◆ **Суть задания**
Допишите, пожалуйста, отрывок о детях Сталина, продолжив его сразу после последней реплики.
:: Выбранный отрывок
Этот почти сорокалетний, рано располневший мужчина стал показывать шестнадцатилетней школьнице (на спецпросмотрах для двоих) заграничные фильмы с «эротическим уклоном». Кстати, дочь вождя не отличалась женским обаянием и, по собственному ее определению, «была смешным цыпленком».

Похоже, что Светлана, даже под старость, не поняла причины «любви» к ней Люси. Более того, она обиделась, когда узнавший об этой истории отец «не мог больше сдерживаться: «Идет такая война, а она занята…» – «Нет, нет, нет, – повторяла стоявшая в углу няня Светланы, отмахивалась от чего-то страшного своей пухлой рукой, – нет, нет, нет». – «Как так – нет?! Как так нет, я все знаю!» – возмущался Сталин и, обращаясь к дочери, объяснил: «У него кругом бабы, дура!» Люсю от школьницы «изолировали» и послали в Воркуту, где он работал пять лет… – в театре…

Великовозрастного ухажера сменил не менее расчетливый еврей Г.И. Мороз. Сталин пытался вразумить дочь: «Слишком он расчетлив, твой молодой человек…» – говорил он ей. – «Смотри-ка, на фронте ведь страшно, там стреляют, а он, видишь, в тылу окопался…».

Но на этот раз Сталин не стал препятствовать дочери. «Любовь» увенчалась браком, и вскоре Светланину квартиру заполнили родственники мужа, докучавшие просьбами и требованиями… В итоге отношения между супругами стали осложняться и закончились разводом… Кстати, позже, уже в 45-летнем возрасте, первый муж С. Аллилуевой (правда, безуспешно) пытался жениться на дочери А. Громыко.

Пожалуй, можно привести и еще одну, почти анекдотичную историю, касающуюся сына Сталина Василия, изложенную А. Сергеевым. В ту же осень 1942 года, когда летчик Василий Сталин сошелся с Ниной Орловой, женой кинооператора Р. Кармена, тоже еврея, Кармен написал письмо. Сталину его передал бывший тесть кинооператора Миня Израилевич Ярославский. Сергеев рассказывал, что Стал ин вызвал Генерального прокурора и дал указания насчет своего сына: «Судить мерзавца по закону!». Главный законник страны вызвал Василия:

– У вас живет жена Кармена?

– Живет.

– А почему она у вас живет?

– Сам не знаю.

– Почему вы ее не отпускаете?

– Так пусть уходит, пожалуйста.
::::
:: Доступные данные
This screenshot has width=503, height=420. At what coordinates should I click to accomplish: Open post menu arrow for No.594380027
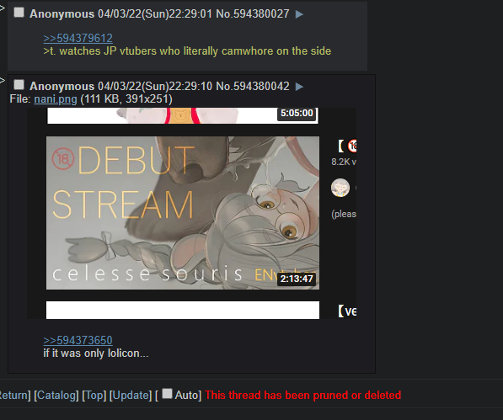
::::
◆ **Ответ на задание**
Когда отцу доложили об этом разговоре, он покачал головой, приговаривая: «Вот подлец! Вот подлец!». И синим карандашом была продавлена такая резолюция:

«1. Эту дуру вернуть Кармену. 2. Полковника Сталина посадить на 15 суток строгого ареста».

Конечно, отношения Сталина с советскими евреями касались не только казусов с его детьми. Хотя, может быть, они и подталкивали к определенным выводам. В. Успенский пишет, что во время войны на пленуме ЦК Сталин сказал: «Некоторые товарищи еврейского происхождения думают, что война ведется за спасение еврейской нации. Эти товарищи ошибаются. Великая Отечественная война ведется за спасение, свободу и независимость нашей Родины во главе с великим русским народом».

Большое видится на расстоянии. Если взглянуть на события последнего предвоенного десятилетия в Советском Союзе с позиции XXI века, отстранившись от мелочности оценок и психологических пристрастий людей предшествовавшего века, то следует признать, что к 1934 году, к моменту завершения коллективизации, в стране исчезли идеологические предпосылки для политической борьбы.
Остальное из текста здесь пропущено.